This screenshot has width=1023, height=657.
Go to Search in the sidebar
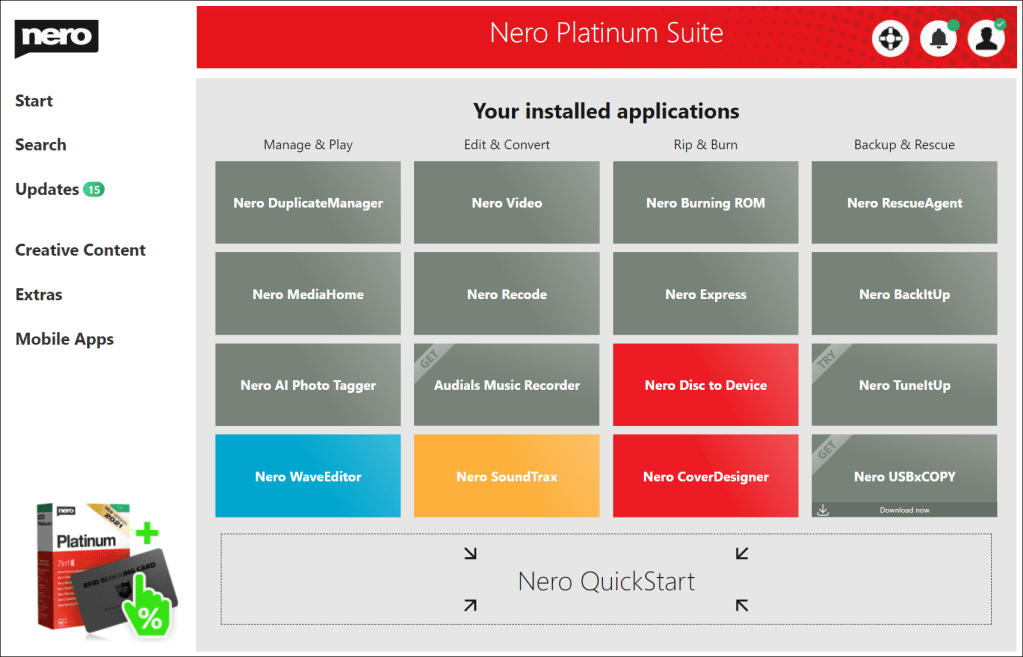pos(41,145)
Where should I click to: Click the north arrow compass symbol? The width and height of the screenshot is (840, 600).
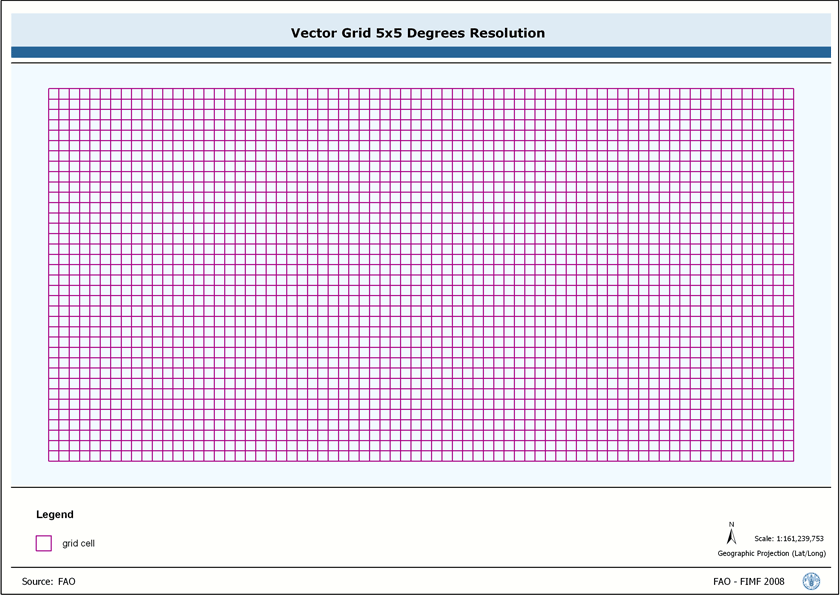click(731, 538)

* **Exercise goal**:
In your copy, the listing above should appear word for word, with no images.

* **Task solution**:
This screenshot has width=1023, height=657.
Go to Search in the sidebar
pos(41,145)
Where should I click to: Click the north arrow compass symbol? The width and height of the screenshot is (840, 600).
click(731, 538)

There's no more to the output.